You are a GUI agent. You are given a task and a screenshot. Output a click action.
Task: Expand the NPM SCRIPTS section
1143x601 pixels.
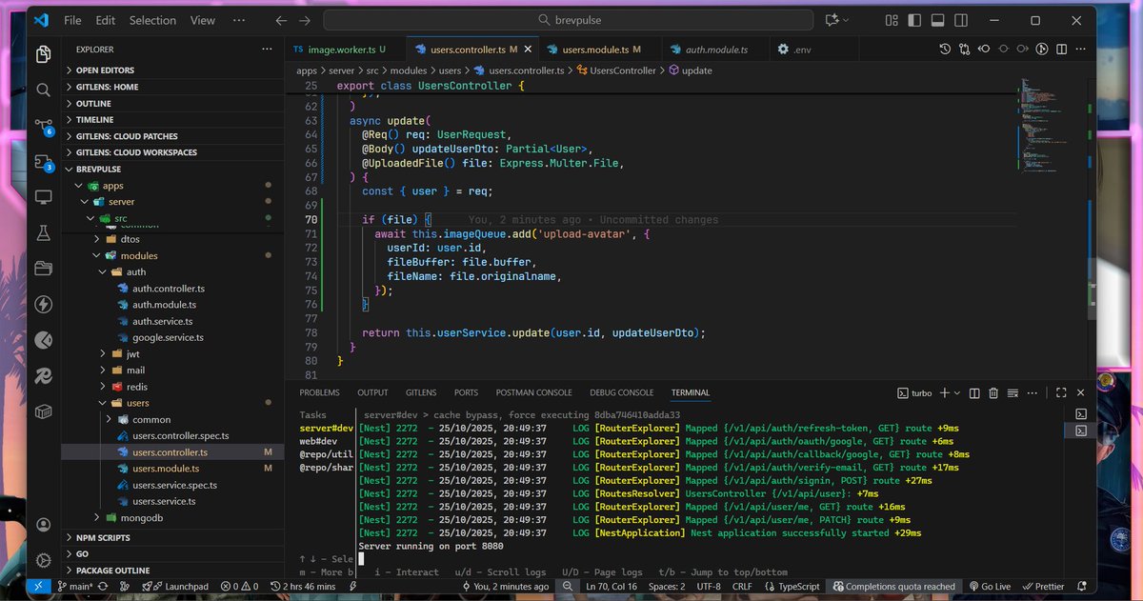(103, 538)

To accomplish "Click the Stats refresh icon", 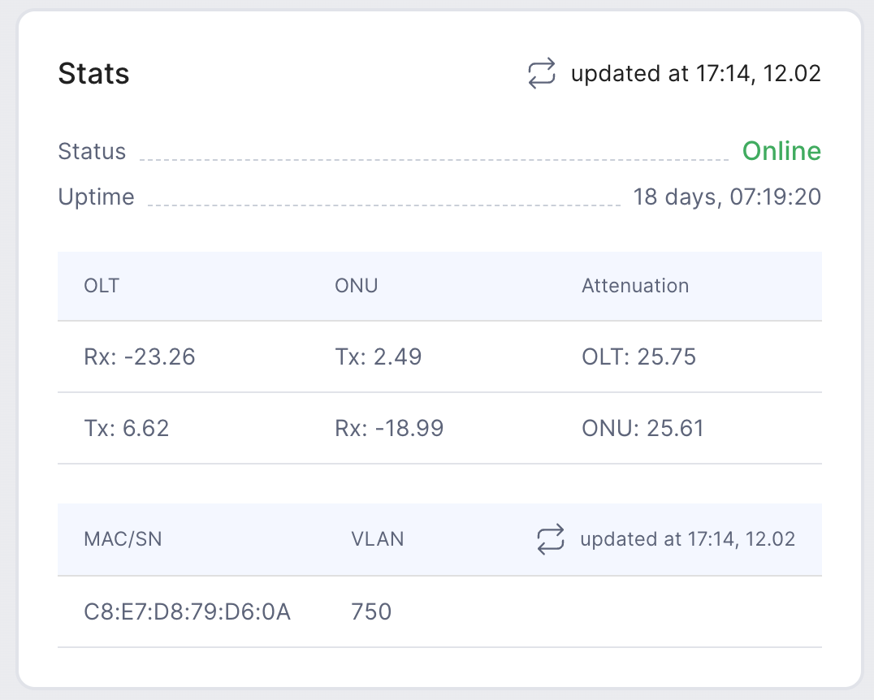I will click(541, 73).
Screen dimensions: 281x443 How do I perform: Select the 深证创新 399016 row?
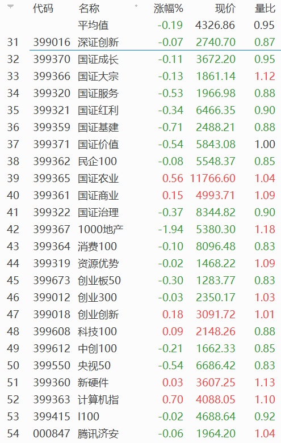[x=141, y=43]
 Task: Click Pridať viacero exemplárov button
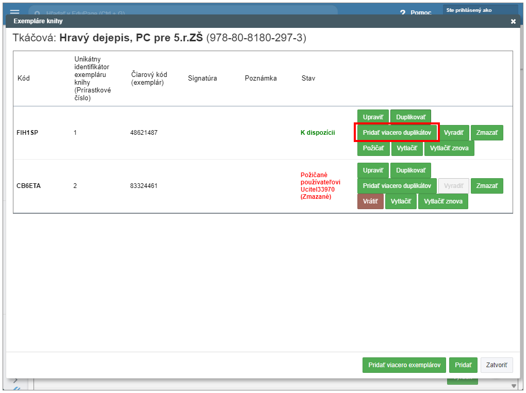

● ● ● ●

→ Exercise instructions: Restate word for word the lines from the one holding "Screen dimensions: 281x443" down through the last line of the records above, and do not include the pictures.

→ Answer box:
Screen dimensions: 281x443 How do I perform: Select the 深证创新 399016 row?
[x=141, y=43]
 Task: Click Pridať viacero exemplárov button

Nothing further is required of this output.